Cotonou, la capitale du Bénin a abrité le lundi 23 février 2026 l’atelier régional sur la surveillance intégrée des maladies et les systèmes numériques d’alerte précoce basés sur l’approche Une Seule Santé.

Cette rencontre s’est tenue en présence des directeurs nationaux pour la surveillance de la santé humaine, animale et environnementale, des experts régionaux et des partenaires techniques et financiers ’’ OMS, CDC- Africa, GIZ et Institut Pasteur de Dakar’’.
Sous l’égide de l’Organisation Ouest Africaine de la Santé (OOAS) à travers le Centre Régional de surveillance et de Contrôle des Maladies – CEDEAO (CRSCM-CEDEAO), les États membres s’engagent à renforcer la sécurité sanitaire collective face aux menaces transfrontalières, pendant Cinq jours.
À l’ouverture officielle de l’atelier a été ponctuée par trois discours institutionnels, chacun soulignant les enjeux, les avancées et les priorités pour la région.
Construire ensemble un système de surveillance interopérable et durable
Dr Diarrassouba Mamadou, Directeur exécutif du Centre régional de surveillance et de contrôle des maladies de la CEDEAO, au nom du directeur général de l’OOAS a donné le ton lors du discours d’ouverture officiel.

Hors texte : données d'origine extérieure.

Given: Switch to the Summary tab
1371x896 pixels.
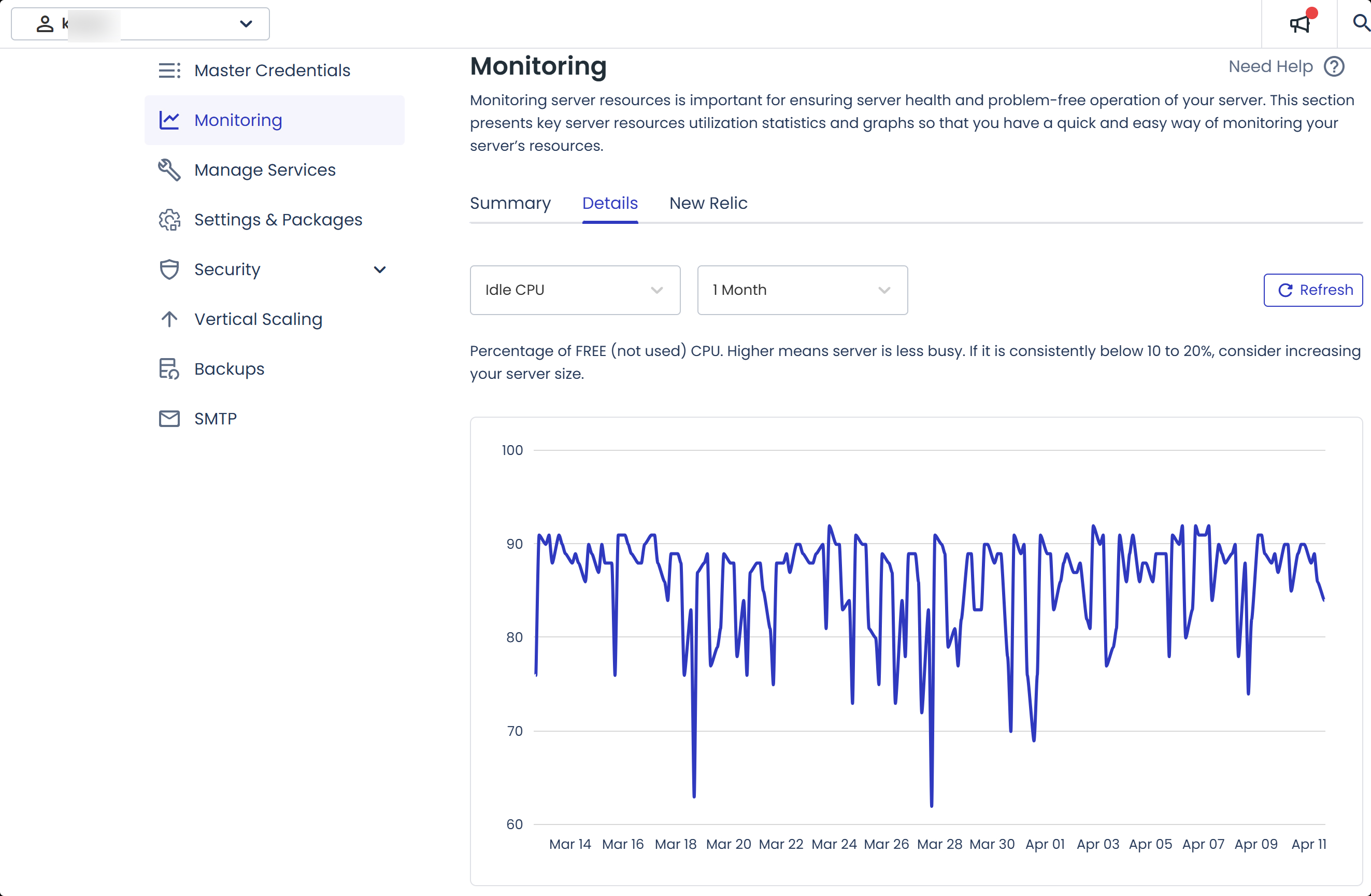Looking at the screenshot, I should [510, 203].
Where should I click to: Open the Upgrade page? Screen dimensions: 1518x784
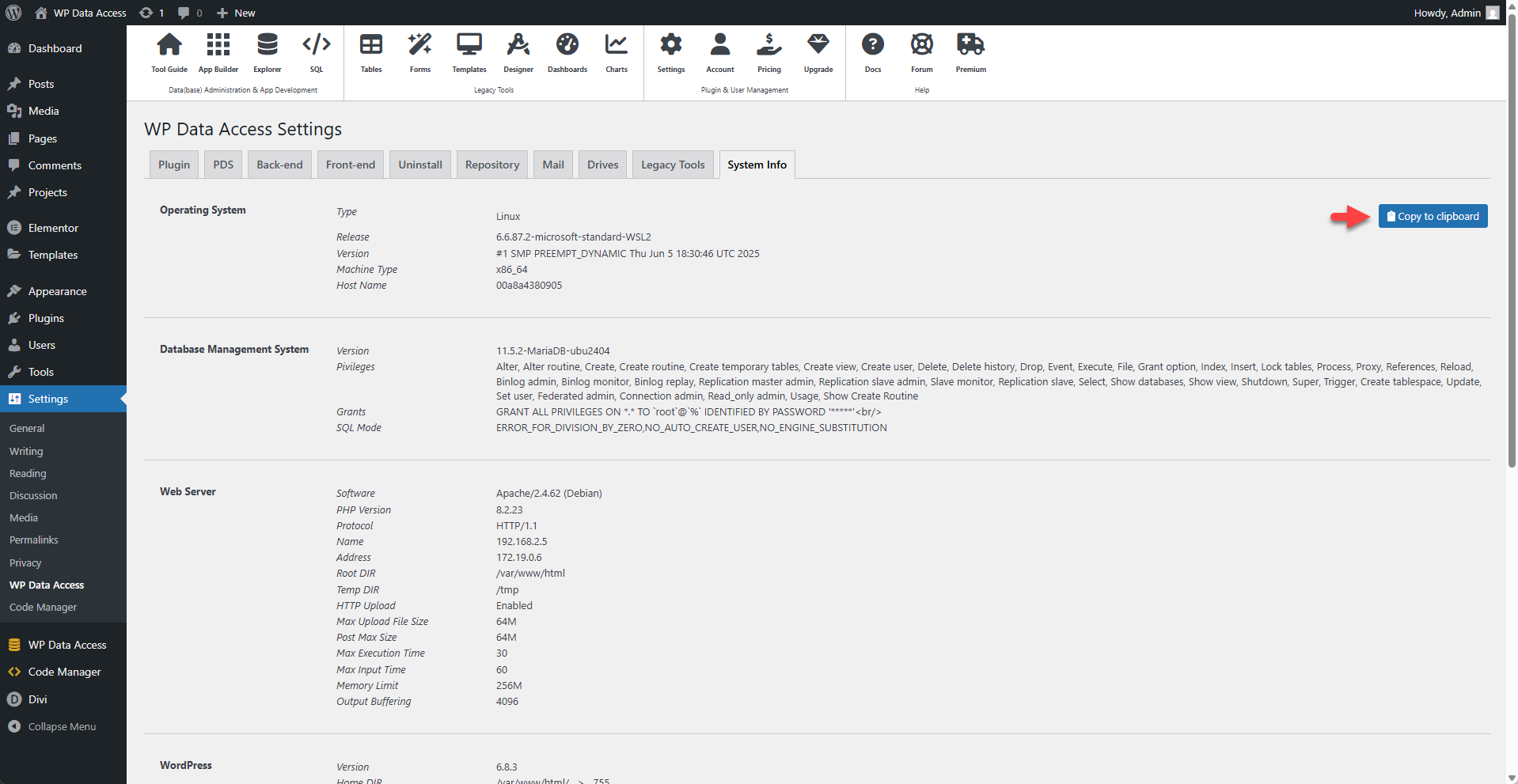point(818,51)
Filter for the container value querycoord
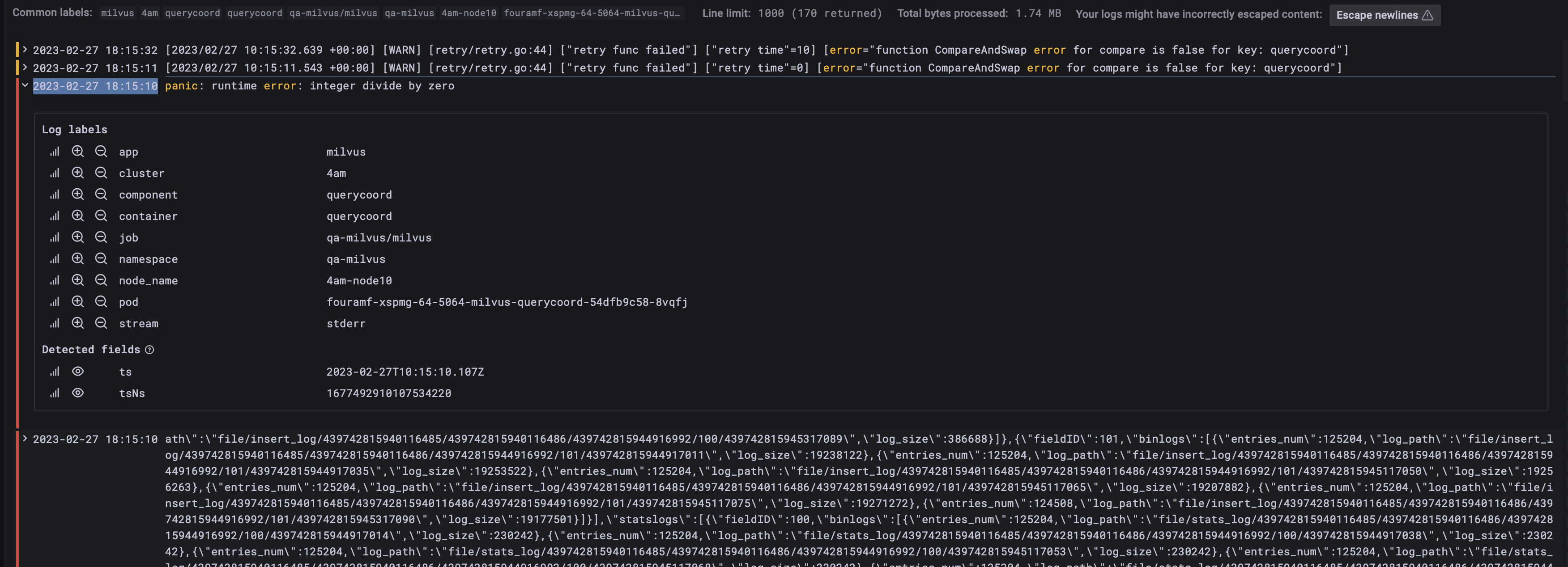The width and height of the screenshot is (1568, 567). click(78, 216)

Dans une allocution empreinte de solennité, il a salué l’accueil du gouvernement béninois et rappelé l’importance de ce rendez-vous pour la sécurité sanitaire sous-régionale : « La surveillance intégrée des maladies, fondée sur l’approche Une Seule Santé, est essentielle pour préserver la santé de nos populations, la santé animale et la qualité de nos écosystèmes. »
Poursuivant, il a souligné les progrès réalisés, notamment la mise en place d’une plateforme régionale DHIS2, l’automatisation du transfert de données depuis plusieurs États membres, ainsi que le développement d’outils comme ECOAlert : « Ces acquis constituent une base solide, mais des défis persistent — en particulier en matière d’interopérabilité, d’intégration complète des indicateurs animaux et environnementaux, et de pérennité des systèmes. »
Il a ensuite présenté les objectifs de l’atelier : consolider le réseau régional de surveillance, actualiser la liste des maladies prioritaires, présenter une architecture régionale de surveillance numérique et co-construire une feuille de route opérationnelle pour la numérisation intégrée.
Une Afrique de l’Ouest numérique, intégrée et préparée
Pour sa part, Madame Maryam Ibrahim Buba, représentant Africa Centres for Disease Control and Prevention (Africa CDC) – Western RCC, a livré un message de partenariat et de soutien stratégique.

« C’est un honneur de m’adresser à vous au nom du Dr Kokou, Directeur régional d’Africa CDC. La sécurité sanitaire ne se limite pas à un pays ou à un secteur : elle est collective. », a-t-elle déclaré.
Elle a également indiqué : « Une Afrique de l’Ouest numériquement connectée est une Afrique capable de prendre des décisions plus rapides, plus intelligentes et plus efficaces face aux menaces sanitaires. »
La surveillance est un acte de souveraineté
Représentant le Ministre de la Santé du Bénin, Dr Françoise Sibylle Assavedo, Directrice Adjointe de Cabinet a ensuite pris la parole pour réaffirmer l’engagement national et régional. « Dans un monde où un virus peut traverser un continent plus vite qu’un message officiel, notre réponse ne peut être fragmentée. Elle doit être régionale, coordonnée, intégrée et anticipative. », a-t-elle fait savoir.
Elle a rappelé les crises sanitaires récentes — Ebola, choléra, Mpox — comme autant de signaux d’alerte montrant la nécessité d’un système de surveillance robuste et intégré : «L’approche Une Seule Santé n’est pas un slogan, mais une révolution silencieuse qui reconnaît que la prochaine épidémie peut naître d’un marché, d’un élevage ou d’un écosystème fragilisé.»
Dr Assavedo a appelé à une harmonisation des protocoles, à l’adoption d’une liste révisée de maladies prioritaires et à la formalisation des responsabilités au sein du réseau régional.
« La surveillance n’est pas seulement une fonction technique, elle est un acte de souveraineté, un pacte de solidarité régionale, un engagement envers nos populations. »
L’atelier se poursuivra jusqu’au 27 février 2026 à Cotonou, avec des sessions techniques, des ateliers de co-construction et des discussions visant à transformer ces engagements en actions concrètes.